The other basic approach is external rhinoplasty or open-tip rhinoplasty wherein the doctor is making incisions on the outside of the nose, at the crease where the nose joins the face so that there is no discernible scarring after the procedure has been completed. Open-tip rhinoplasty is usually employed where the surgery requires more extensive removal or manipulation of the skin and cartilage tissue.
Either of these procedures can be performed utilizing a local anesthetic or a general anesthesia and can usually be completed anywhere from two to four hours again depending on the complexity of the work being performed. Using either the internal or the external incision methods, the skin and cartilage of the nose is exposed and the surgeon can then begin the artful process of sculpting the existing tissue to achieve the desired goals of the patient.
Remembering that rhinoplasty is really more art than surgery, the doctor will frequently refer to the photographs and notes he has made prior to the procedure. He will carefully check the symmetry of the shape of the nose and make sure that the changes he is making are the right ones to achieve the desired result. Very small alterations, incisions as small as a millimeter or two, can make large differences after the swelling has gone down in the overall appearance and balance of the finished look.
When the surgeon has completed the sculpting process, he will carefully check the blood vessels in the area to see if they have been affected by the surgery.
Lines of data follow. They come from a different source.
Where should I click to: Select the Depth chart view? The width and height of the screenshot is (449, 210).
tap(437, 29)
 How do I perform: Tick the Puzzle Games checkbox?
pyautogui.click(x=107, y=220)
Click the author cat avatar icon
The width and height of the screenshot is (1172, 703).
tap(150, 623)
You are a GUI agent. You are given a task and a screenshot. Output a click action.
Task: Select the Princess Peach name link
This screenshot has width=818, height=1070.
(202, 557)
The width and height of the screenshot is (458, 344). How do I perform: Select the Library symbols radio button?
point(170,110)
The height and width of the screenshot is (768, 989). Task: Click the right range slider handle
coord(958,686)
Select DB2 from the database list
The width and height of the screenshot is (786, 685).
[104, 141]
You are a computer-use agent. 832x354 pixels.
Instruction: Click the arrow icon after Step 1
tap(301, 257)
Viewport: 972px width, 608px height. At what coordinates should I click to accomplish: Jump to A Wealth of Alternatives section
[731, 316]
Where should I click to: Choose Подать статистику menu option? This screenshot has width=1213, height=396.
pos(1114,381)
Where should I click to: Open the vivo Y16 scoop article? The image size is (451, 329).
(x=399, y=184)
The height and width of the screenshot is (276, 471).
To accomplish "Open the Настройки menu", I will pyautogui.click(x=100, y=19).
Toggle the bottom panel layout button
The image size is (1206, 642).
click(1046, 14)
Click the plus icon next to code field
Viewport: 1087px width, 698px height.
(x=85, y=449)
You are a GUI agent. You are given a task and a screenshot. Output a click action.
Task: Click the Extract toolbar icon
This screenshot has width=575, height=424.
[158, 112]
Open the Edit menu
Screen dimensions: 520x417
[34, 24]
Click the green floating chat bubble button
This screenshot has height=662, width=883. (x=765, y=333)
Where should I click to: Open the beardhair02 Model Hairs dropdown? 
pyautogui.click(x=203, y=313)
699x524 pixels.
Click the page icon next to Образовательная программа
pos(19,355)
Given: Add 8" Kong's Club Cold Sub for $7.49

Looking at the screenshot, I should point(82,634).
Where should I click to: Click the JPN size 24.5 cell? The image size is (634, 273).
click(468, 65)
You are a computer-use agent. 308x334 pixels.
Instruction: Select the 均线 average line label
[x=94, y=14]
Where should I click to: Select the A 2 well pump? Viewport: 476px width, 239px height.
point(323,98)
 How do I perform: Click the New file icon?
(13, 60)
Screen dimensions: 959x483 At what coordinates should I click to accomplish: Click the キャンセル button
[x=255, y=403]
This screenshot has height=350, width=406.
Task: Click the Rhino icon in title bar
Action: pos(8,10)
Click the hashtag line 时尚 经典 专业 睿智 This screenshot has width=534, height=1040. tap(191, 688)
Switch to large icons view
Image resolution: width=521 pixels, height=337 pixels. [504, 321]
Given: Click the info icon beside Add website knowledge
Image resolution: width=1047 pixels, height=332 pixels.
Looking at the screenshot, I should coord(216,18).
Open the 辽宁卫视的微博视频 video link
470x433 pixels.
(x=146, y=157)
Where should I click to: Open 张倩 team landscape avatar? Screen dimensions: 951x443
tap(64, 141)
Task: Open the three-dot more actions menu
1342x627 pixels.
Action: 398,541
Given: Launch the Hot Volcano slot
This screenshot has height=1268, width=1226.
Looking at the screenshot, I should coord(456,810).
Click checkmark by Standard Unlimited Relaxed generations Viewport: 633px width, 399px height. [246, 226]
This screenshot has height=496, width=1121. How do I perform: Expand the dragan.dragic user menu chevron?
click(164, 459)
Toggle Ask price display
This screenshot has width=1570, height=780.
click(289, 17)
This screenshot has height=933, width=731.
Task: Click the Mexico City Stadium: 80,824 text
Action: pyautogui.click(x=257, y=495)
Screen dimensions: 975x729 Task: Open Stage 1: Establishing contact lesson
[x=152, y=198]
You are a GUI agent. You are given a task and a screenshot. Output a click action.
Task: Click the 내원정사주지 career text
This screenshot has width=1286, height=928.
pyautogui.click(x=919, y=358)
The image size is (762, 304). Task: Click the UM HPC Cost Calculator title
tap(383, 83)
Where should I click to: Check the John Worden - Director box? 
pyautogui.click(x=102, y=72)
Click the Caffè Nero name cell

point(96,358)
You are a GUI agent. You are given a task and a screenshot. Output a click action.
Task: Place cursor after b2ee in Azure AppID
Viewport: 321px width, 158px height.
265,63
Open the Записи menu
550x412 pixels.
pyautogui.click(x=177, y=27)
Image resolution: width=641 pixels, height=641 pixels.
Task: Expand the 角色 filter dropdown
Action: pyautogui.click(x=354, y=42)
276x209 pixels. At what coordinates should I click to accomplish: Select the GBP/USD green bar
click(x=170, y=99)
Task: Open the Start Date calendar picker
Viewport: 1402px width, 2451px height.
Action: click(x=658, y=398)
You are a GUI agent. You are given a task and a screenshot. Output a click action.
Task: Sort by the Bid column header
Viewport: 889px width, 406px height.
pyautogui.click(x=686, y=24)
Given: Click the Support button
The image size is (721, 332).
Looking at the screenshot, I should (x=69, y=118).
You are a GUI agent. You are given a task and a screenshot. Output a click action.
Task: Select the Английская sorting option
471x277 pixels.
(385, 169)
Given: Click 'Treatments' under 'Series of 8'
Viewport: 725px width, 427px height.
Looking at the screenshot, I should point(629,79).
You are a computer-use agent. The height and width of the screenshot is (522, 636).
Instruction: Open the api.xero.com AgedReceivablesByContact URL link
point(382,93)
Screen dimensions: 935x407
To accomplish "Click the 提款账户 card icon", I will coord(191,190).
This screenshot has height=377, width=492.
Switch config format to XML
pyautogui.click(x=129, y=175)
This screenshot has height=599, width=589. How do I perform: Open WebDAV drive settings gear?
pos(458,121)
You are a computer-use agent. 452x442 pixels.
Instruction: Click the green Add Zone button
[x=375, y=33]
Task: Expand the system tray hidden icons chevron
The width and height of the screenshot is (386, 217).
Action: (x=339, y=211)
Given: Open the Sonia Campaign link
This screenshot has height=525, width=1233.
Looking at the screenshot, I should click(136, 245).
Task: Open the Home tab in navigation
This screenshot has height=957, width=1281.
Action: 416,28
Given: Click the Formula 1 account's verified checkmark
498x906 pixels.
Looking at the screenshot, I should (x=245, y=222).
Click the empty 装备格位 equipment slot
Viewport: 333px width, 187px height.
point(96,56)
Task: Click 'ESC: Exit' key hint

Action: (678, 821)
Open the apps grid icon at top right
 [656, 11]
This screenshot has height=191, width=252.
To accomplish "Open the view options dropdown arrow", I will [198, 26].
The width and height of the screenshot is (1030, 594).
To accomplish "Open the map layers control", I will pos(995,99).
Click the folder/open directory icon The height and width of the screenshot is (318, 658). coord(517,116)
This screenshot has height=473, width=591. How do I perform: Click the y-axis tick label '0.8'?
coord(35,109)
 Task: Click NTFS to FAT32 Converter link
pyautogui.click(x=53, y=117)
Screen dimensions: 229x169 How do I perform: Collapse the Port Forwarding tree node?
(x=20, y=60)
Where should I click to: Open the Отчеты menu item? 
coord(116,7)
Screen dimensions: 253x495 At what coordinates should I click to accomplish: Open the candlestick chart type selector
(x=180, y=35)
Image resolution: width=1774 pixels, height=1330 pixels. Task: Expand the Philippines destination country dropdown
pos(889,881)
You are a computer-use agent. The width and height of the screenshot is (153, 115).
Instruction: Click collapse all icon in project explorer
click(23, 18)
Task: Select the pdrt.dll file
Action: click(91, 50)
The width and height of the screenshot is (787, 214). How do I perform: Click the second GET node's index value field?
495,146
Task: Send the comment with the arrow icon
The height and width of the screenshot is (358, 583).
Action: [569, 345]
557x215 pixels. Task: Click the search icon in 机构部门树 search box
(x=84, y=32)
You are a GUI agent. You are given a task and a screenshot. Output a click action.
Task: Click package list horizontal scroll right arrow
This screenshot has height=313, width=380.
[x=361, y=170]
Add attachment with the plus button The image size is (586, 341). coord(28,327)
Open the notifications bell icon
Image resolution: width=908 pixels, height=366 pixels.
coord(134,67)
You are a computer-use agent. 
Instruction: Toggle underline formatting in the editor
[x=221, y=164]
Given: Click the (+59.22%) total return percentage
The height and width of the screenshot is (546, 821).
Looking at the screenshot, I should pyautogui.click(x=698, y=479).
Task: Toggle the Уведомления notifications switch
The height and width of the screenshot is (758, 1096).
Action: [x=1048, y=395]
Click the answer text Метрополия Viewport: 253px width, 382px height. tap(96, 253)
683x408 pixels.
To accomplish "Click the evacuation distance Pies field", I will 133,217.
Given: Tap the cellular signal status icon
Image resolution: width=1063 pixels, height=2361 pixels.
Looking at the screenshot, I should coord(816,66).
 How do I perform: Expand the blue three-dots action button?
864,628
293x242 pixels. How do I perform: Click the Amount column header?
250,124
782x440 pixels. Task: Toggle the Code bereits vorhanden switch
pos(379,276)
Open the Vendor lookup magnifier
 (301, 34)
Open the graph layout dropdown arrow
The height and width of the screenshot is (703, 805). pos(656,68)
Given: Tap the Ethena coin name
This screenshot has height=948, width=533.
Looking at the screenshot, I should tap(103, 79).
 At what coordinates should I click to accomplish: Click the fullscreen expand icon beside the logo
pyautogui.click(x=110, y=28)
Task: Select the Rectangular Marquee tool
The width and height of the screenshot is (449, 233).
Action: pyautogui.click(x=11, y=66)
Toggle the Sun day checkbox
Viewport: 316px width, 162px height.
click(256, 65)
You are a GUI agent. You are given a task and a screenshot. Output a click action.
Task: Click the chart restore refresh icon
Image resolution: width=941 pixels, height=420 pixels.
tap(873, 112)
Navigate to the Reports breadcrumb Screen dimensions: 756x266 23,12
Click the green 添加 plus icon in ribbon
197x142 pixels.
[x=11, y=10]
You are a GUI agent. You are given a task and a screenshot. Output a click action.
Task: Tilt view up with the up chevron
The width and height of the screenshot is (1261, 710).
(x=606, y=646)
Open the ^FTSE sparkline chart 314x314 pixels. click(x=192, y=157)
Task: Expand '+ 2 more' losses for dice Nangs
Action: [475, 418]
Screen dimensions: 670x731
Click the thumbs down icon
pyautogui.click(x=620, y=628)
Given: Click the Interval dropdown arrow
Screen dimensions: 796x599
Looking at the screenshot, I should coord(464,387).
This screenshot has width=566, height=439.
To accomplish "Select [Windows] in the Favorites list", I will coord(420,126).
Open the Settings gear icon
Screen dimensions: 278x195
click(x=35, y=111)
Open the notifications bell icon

He will measure the nostril openings to see if they conform to his pre-op notes and measurements and then he will begin the process of closing up the nose. Small sutures will be used to close the incisions made during the procedure whether internal or external. These incisions are similar in size and form to the ones employed by heart surgeons when they are closing up small veins and arteries after cardiovascular surgery. In fact, the better plastic surgeons will have studied suturing techniques side by side with a wide array of cardiovascular surgeons and others so that they are able to administer the finest, state of the art suturing techniques not only to insure proper healing but so as to leave only minimal amounts of visible scarring in their wake.
In most instances, today’s technology has minimized the need for packing inside the nose to hold things in place, however, if extensive work has been performed, packing materials may be part of the finishing process. If so, you will have discussed this beforehand with the surgeon and you will be fully prepared for the possibility. Finally, a small protective splint is placed around the nose. Your surgeon will have fitted you for the splint prior to the surgery and you will be expecting it when you awaken. After about 24 to 48 hours, on your next visit, the splint will be removed and your new nose will be ready to “face” the world. You’ll be left with some swelling, a small amount of pain and some antibiotics to ward off infection.